**What the task asks:** Would you retype the line that contains "Click the content" and all lines following it to the end of the entries below, exactly and without pictures?

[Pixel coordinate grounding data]
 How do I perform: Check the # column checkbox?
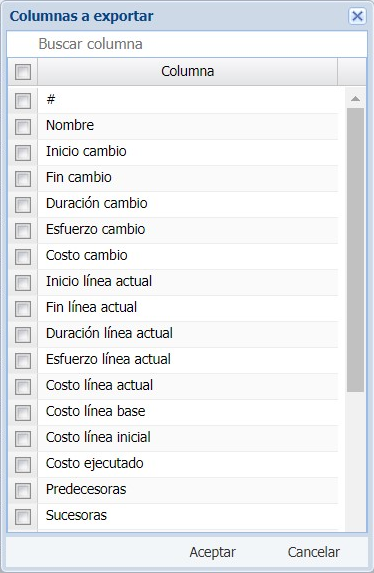23,100
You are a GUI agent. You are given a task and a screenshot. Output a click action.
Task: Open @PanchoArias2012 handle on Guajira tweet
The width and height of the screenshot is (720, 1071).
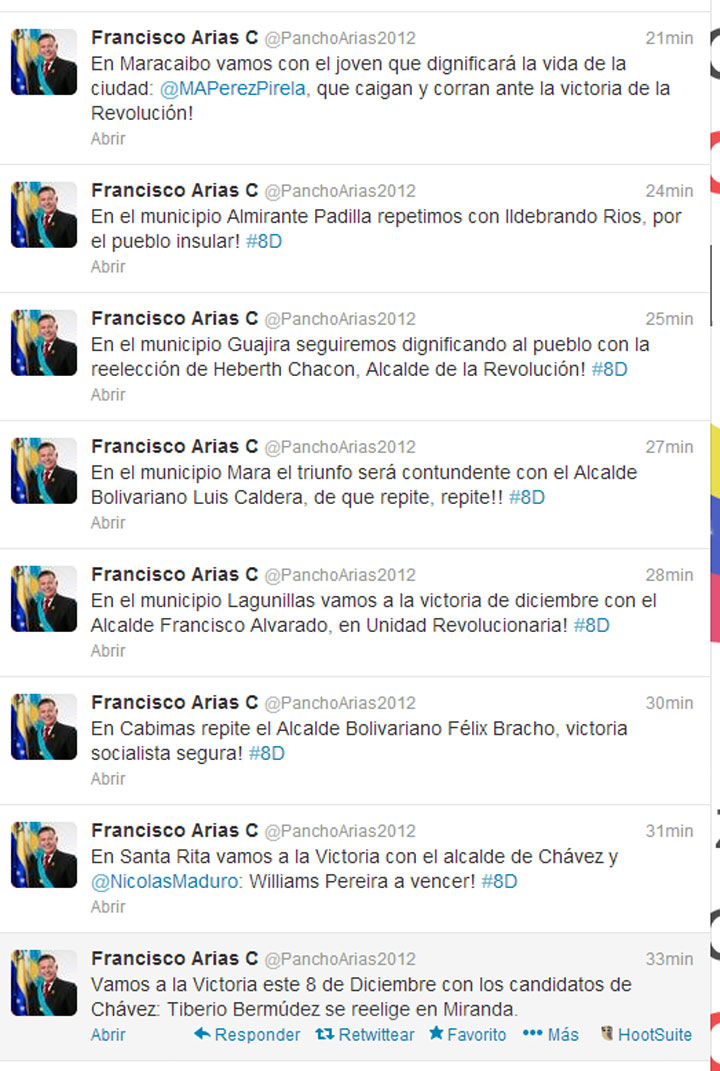pyautogui.click(x=340, y=319)
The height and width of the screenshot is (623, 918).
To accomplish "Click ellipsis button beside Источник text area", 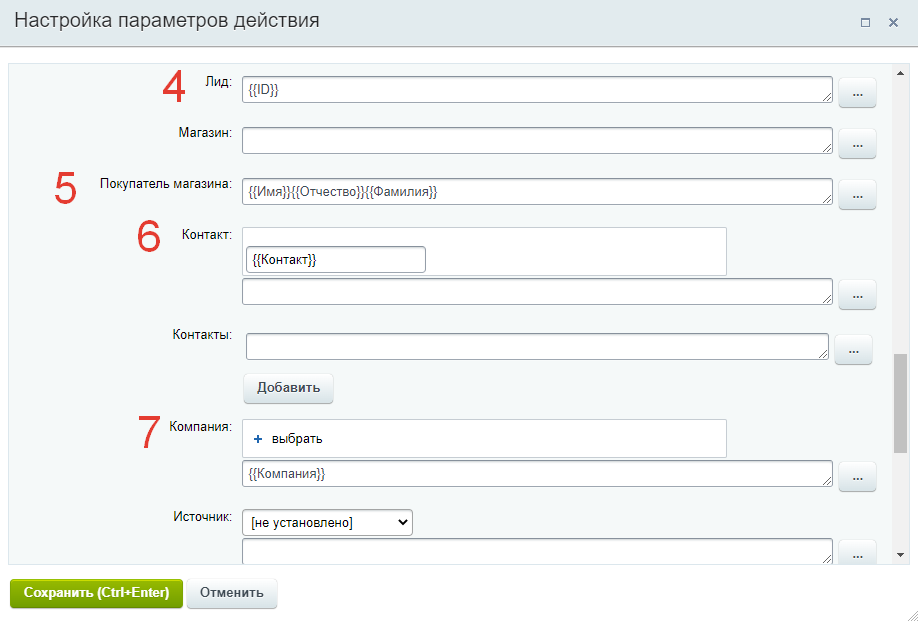I will (x=856, y=551).
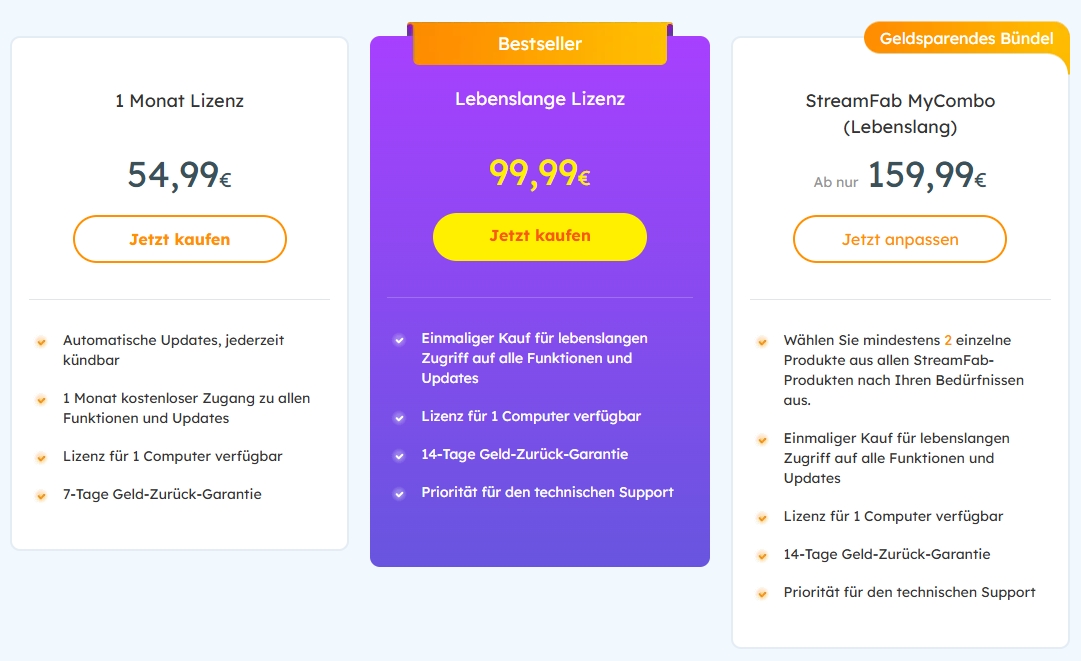This screenshot has width=1081, height=661.
Task: Click the checkmark beside 'Einmaliger Kauf für lebenslangen Zugriff'
Action: [x=398, y=339]
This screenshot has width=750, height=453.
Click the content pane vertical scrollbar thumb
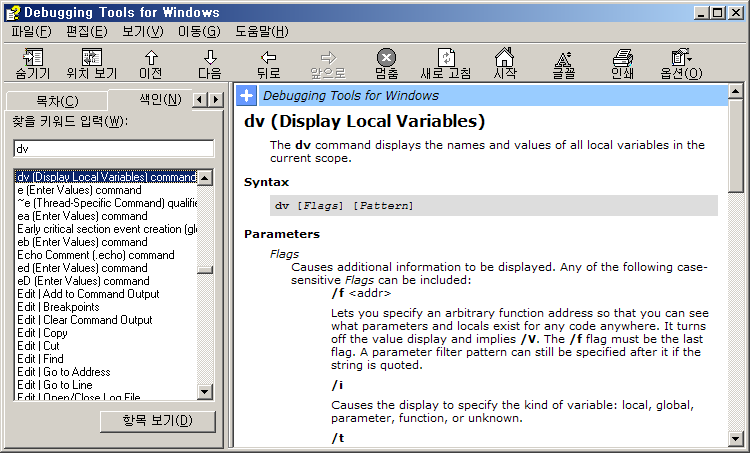736,140
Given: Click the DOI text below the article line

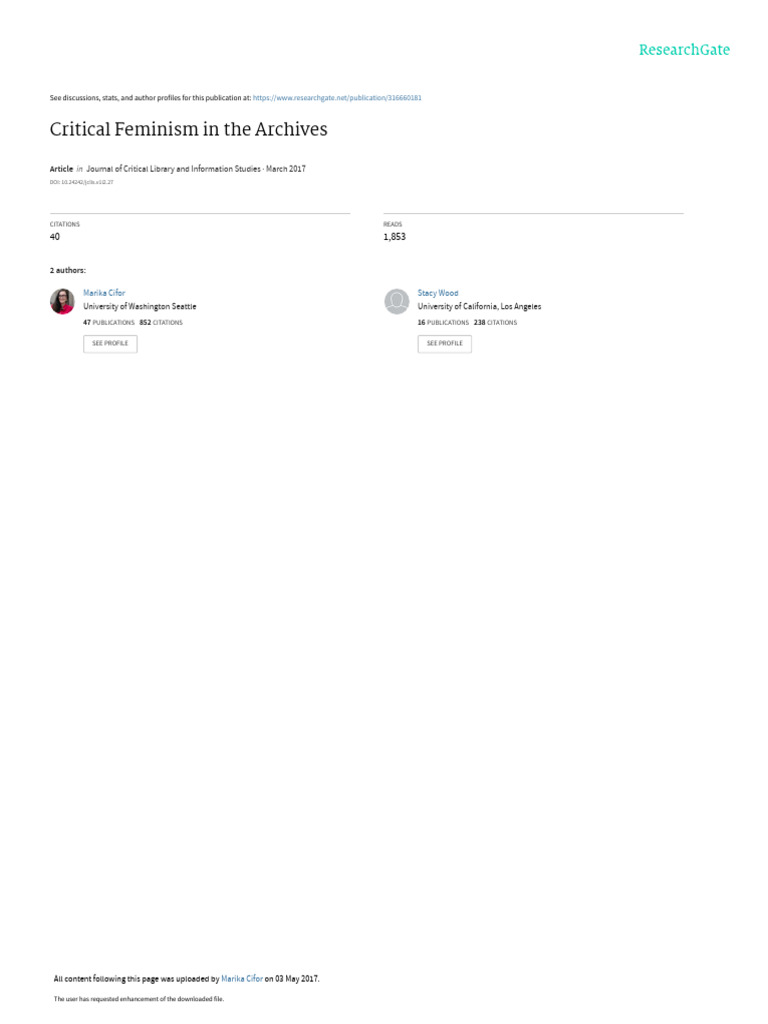Looking at the screenshot, I should (x=81, y=182).
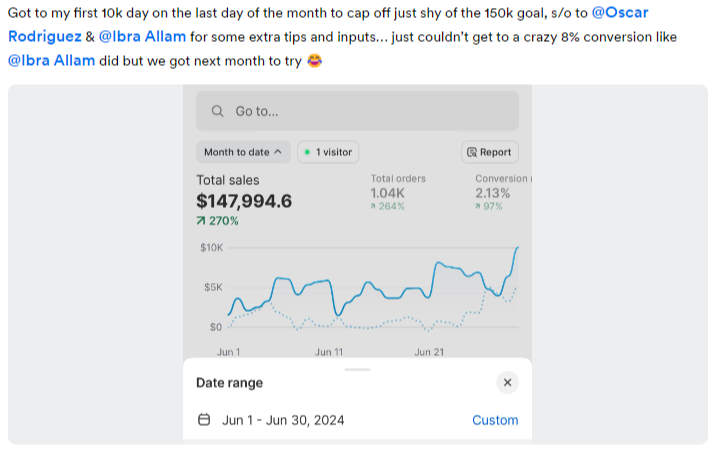Screen dimensions: 714x451
Task: Open the Report button
Action: [489, 152]
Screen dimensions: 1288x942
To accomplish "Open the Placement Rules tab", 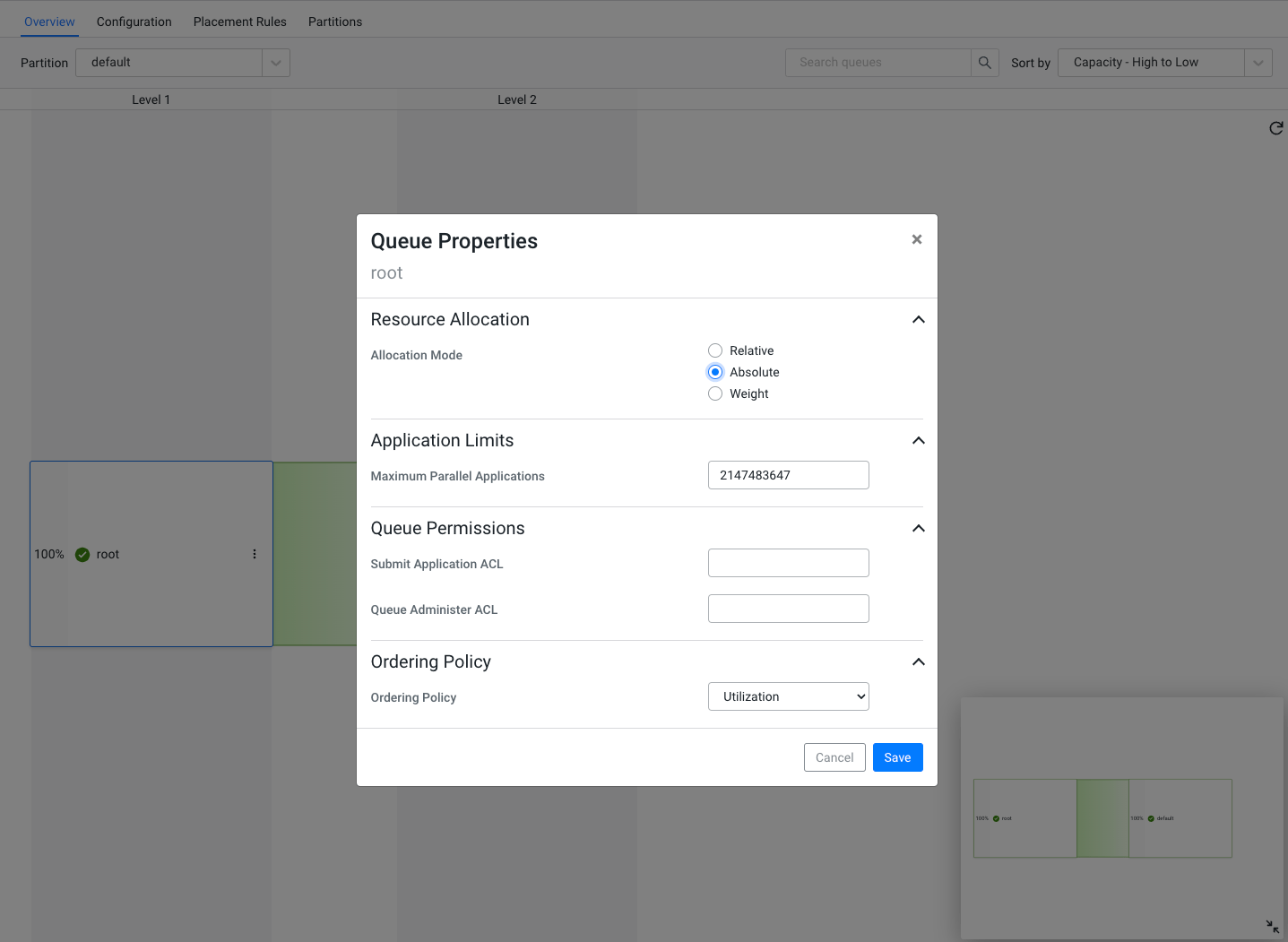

**Exercise output:**
Click the content pane vertical scrollbar thumb
736,140
Given: Click the DOI text below the article line

Looking at the screenshot, I should (x=81, y=182).
Screen dimensions: 714x451
Task: Open the Report button
Action: [489, 152]
Screen dimensions: 1288x942
To accomplish "Open the Placement Rules tab", 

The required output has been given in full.